No LDS members or missionaries were harmed, although three member homes in Indiana were destroyed and at least 15 others were seriously damaged. No Church buildings were impacted.
The historic storm system, which occurred between February 29 and March 3, is being blamed for what is believed to be the largest outbreak of tornadoes ever recorded in the month of March. The storm activity also caused flooding in several states.
The catastrophic weather cut a swath through the American South and Midwest, with tornado activity confirmed in Nebraska, Kansas, Missouri, Illinois, Kentucky, Indiana, Ohio, West Virginia, North Carolina, Tennessee, Alabama, and Georgia.
Church members have responded throughout “Tornado Alley” and other storm-hit regions, offering donations and organizing work groups to assist with the cleanup. Local priesthood leaders in impacted areas were working with civil authorities and welfare officials at Church headquarters to coordinate relief efforts and work projects. The Church also assisted affected communities by providing hygiene kits, generators, cleaning kits, and other basic supplies.

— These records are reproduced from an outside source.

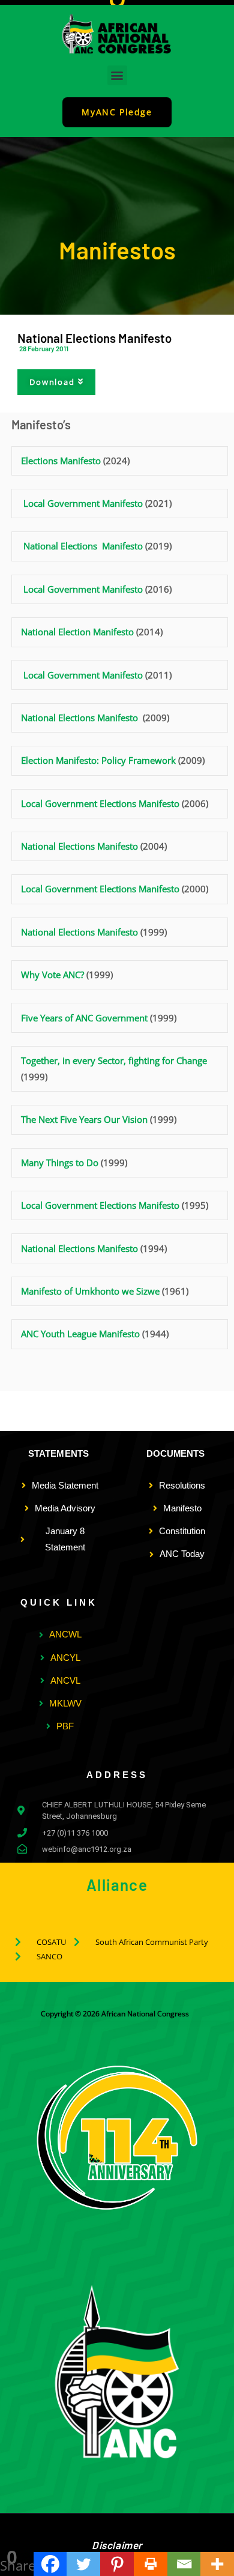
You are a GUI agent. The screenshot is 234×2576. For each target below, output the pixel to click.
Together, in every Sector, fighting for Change (114, 1060)
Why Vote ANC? (52, 975)
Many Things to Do (59, 1162)
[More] (217, 2564)
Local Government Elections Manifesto (100, 803)
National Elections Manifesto (83, 546)
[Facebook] (50, 2564)
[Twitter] (83, 2564)
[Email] (184, 2564)
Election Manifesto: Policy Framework (98, 760)
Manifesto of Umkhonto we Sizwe (90, 1291)
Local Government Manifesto (83, 503)
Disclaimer (117, 2545)
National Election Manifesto (77, 632)
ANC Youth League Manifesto (80, 1334)
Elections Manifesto (62, 461)
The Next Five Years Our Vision (84, 1119)
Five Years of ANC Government (84, 1018)
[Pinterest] (117, 2564)
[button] (117, 75)
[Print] (150, 2564)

The New Albany Indiana Stake was hit especially hard by the recent tornadoes. Members there spent the weekend of March 3–4 working in areas throughout the stake assisting members and their neighbors in need.
“The bishops and elders quorum presidents asked for help in their wards, and about 500 members responded,” said President David Fielding, first counselor in the New Albany stake presidency. “We had a good work group.”
On Sunday, March 4, hundreds of members from wards and branches in the stake held brief Sabbath sacrament services before changing into work clothes and traveling to areas in need. Most of the stake members were dispatched to storm-weary Indiana communities such as New Pekin and Charlestown. The members spent the day cutting down trees, clearing debris, discarding trash and offering to perform whatever tasks were needed in the aftermath of the storms.
The members found pleasure in service, but hearts were also heavy as they surveyed the destruction and spoke with residents who had been hit hard. “It was disheartening to see that damage,” said President Fielding, who noted that the tornadoes seemed to arbitrarily destroy one house while leaving a neighboring home unscathed.
“One home that my husband and I worked at was literally torn in half,” said Kathee Johnson of the Madison Ward, New Albany Indiana Stake.
Sister Johnson said the work project offered members an opportunity to serve neighbors and provide Christian assistance. New friends have also been made in the aftermath of the disaster. One female investigator attended Sunday Church services for the first time during the abbreviated sacrament meeting. The woman was impressed with the members’ desire to help, so she joined the volunteer work crew and spent the day laboring shoulder-to-shoulder with the members.
Members in the region impacted by the historic storms hope the worst is behind them. But the possibility of further trouble still looms. The traditional four-month hurricane season has just begun.